Besides, most marketing has some logical path to it. So, if the look and feel
matches up with the product in a logical way then it's reasonable they came to
a similar conclusion on a parallel path, as opposed to seeing and taking your
product, or borrowing liberally from it.

Can you share your product and the Facebook product you think infringes?

------
allenbrunson
It is of course a cliche for technical people to hear "I've got the perfect
million-dollar idea, now all I need is someone to implement it." "We cannot
afford a lawyer, but could be generous with contingencies" is surely the
similar phrase that lawyers snicker to themselves over the water cooler about.
Either phrase ultimately means: This person is not serious, stay far away.

------
niftich
Do you have a shipped product already with users?

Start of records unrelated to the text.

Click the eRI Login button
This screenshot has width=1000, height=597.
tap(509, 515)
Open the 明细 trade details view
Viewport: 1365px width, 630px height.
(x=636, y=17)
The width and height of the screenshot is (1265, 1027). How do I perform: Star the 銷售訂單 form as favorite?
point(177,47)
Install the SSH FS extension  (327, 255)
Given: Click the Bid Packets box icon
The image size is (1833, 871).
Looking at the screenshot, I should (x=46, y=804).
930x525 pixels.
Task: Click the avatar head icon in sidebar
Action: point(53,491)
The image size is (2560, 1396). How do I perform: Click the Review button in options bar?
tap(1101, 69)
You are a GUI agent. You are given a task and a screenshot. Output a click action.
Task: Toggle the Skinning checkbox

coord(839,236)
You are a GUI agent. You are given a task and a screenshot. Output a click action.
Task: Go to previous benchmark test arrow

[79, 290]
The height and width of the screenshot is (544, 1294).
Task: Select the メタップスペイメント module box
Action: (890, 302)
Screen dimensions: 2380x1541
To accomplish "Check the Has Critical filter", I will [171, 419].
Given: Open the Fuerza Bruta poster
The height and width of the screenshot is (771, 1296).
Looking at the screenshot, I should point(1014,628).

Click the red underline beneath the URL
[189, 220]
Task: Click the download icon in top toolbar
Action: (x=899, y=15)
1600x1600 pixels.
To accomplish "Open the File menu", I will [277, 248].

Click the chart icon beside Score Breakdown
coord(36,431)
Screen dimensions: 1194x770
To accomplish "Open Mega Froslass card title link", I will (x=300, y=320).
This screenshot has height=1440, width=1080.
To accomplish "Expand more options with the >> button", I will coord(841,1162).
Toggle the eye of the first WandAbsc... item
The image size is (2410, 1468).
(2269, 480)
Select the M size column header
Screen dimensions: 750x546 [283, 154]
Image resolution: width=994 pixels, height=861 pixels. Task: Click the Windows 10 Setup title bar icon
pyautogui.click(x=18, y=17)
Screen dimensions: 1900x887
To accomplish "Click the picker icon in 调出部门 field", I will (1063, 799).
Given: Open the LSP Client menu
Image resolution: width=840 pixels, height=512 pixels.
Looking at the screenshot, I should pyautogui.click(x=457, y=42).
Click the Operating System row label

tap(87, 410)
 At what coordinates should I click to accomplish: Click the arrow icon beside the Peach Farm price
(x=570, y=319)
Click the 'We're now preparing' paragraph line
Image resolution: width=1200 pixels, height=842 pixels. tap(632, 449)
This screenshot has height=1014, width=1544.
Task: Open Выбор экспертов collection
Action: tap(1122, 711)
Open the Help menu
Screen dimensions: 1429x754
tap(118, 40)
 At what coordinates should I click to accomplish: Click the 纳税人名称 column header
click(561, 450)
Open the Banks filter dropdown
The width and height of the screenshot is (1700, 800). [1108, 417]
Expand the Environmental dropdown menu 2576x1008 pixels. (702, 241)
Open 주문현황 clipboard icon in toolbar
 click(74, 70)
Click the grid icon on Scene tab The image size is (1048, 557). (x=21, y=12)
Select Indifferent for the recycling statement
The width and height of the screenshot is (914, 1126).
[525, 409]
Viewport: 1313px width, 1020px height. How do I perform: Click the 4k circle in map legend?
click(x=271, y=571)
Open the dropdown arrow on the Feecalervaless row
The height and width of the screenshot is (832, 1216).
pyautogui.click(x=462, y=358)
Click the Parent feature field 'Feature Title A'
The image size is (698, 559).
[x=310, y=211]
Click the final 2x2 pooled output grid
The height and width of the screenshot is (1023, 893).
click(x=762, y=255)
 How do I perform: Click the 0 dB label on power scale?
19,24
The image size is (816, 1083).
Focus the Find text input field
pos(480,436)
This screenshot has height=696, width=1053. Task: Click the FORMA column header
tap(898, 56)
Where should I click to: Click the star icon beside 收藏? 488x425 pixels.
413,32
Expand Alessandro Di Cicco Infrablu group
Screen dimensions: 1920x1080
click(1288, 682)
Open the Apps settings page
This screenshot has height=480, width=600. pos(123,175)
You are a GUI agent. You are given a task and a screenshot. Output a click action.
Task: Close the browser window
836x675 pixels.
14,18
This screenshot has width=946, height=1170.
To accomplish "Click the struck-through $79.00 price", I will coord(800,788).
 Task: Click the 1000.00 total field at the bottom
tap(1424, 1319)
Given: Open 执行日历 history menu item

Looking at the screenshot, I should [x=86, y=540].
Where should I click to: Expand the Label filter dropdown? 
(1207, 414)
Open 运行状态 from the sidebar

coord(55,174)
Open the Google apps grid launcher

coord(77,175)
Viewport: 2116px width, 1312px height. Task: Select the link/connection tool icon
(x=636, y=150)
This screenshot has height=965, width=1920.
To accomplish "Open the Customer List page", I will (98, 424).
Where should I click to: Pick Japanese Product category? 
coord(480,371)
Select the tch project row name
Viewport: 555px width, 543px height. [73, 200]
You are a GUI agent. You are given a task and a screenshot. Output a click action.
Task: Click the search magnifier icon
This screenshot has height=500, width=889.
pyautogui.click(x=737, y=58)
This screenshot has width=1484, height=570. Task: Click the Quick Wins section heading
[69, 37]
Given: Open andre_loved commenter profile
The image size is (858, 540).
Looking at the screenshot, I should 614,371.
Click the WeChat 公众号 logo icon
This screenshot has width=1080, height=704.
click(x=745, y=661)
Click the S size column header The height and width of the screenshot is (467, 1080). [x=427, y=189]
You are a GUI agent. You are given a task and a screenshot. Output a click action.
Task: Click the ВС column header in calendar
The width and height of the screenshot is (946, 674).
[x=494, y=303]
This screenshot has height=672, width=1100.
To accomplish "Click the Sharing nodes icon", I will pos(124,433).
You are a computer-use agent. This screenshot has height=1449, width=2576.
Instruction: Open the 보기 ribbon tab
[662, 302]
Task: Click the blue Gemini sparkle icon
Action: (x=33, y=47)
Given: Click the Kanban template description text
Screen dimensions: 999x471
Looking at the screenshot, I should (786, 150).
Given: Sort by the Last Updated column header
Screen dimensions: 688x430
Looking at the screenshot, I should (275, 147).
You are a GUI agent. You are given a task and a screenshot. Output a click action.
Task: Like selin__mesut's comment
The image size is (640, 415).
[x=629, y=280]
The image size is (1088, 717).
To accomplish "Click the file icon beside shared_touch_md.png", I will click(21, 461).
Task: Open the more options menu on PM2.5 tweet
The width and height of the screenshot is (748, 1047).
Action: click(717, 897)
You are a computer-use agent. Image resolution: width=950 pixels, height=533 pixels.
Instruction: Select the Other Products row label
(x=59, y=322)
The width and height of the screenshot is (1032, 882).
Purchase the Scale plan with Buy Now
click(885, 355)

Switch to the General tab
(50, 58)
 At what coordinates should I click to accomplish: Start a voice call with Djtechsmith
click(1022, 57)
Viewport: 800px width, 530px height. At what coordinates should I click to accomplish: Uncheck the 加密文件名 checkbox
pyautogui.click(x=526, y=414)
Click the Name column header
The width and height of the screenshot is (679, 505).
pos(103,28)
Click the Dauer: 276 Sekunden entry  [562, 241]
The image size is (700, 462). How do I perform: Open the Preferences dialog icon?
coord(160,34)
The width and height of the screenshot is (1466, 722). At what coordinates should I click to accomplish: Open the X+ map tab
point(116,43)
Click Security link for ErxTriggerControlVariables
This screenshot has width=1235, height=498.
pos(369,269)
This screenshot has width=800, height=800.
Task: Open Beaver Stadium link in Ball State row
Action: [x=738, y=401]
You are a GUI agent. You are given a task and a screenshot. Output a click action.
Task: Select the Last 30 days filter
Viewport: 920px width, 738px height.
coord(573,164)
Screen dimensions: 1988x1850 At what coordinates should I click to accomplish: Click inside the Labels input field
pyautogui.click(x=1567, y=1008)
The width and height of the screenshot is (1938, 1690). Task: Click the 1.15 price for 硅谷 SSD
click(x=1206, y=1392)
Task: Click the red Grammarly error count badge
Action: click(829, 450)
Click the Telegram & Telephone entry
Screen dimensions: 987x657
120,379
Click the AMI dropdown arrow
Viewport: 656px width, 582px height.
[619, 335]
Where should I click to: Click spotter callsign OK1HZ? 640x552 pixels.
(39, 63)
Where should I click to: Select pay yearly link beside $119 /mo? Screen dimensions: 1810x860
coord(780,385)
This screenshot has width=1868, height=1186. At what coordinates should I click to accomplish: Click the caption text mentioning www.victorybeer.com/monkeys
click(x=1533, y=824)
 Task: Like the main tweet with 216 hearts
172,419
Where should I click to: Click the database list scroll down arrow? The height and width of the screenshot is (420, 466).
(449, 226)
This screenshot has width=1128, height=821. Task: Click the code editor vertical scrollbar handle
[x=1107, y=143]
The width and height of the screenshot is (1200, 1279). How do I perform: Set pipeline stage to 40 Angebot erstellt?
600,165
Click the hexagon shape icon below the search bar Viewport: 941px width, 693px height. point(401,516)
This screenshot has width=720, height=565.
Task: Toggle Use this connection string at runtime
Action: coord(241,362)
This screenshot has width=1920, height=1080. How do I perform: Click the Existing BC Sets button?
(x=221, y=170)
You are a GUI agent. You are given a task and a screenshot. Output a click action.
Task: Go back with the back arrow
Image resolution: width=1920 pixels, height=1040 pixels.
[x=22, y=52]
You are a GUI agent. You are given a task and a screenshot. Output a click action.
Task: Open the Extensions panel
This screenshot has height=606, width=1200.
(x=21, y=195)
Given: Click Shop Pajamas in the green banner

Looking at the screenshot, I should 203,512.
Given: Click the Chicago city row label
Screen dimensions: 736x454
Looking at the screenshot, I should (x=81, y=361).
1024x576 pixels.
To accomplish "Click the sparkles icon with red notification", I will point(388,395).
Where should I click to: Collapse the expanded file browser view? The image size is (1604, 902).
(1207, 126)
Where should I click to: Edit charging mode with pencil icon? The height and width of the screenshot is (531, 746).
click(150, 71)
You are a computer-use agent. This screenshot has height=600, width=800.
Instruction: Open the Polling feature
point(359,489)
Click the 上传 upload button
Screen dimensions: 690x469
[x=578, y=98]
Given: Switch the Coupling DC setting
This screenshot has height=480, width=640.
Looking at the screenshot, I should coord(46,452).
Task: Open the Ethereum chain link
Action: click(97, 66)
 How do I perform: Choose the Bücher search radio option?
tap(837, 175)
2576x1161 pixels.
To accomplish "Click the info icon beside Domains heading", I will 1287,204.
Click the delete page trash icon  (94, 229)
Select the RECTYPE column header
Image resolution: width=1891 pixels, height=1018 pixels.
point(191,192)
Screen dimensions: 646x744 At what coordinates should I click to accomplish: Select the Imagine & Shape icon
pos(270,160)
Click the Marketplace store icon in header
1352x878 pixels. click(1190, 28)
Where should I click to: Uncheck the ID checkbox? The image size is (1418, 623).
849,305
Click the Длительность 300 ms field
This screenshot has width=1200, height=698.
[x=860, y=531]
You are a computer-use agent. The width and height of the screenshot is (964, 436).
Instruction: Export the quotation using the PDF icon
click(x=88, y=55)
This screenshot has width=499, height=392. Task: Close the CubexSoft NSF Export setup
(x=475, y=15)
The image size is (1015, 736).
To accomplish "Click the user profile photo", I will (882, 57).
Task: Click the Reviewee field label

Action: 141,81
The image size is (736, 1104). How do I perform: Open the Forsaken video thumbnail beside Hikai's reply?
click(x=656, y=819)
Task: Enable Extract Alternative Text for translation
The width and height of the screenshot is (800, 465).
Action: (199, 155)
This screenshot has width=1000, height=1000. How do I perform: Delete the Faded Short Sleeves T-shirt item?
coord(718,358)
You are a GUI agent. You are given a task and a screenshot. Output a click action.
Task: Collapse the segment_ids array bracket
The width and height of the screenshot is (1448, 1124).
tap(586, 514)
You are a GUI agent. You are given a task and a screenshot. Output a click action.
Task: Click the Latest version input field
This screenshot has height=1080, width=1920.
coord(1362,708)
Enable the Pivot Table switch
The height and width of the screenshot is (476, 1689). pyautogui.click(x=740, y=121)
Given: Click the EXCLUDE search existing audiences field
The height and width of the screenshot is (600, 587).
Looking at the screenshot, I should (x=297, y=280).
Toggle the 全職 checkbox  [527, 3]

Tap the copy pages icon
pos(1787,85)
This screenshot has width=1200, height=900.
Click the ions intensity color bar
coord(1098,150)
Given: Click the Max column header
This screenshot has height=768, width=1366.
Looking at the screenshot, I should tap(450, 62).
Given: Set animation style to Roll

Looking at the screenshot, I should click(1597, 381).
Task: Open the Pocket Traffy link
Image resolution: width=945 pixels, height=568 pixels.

If you can't afford a lawyer, create publicity. Give the public the facts so
they can make a determination whether they ripped you off or didn't, and
whether your product is truly as good as you claim. You can't control which
way the outcome will go, but you can do your best to be forthcoming, honest,
and play the underdog (which you are).

This way, you could walk away with a ton of publicity and public goodwill,
from average users, but also potentially from investors.

------
saluki
I expect it would be cost prohibitive to take on Fbook.

I would keep doing what you're doing, maybe start picking out an alternative
domain/name in case they would approach you at some point wanting you to
change your name.

Good luck with your app.

------
cpcat
just file a complaint to Apple (assuming it's an iOS app) with the details and
they'll put you guys in touch to resolve it.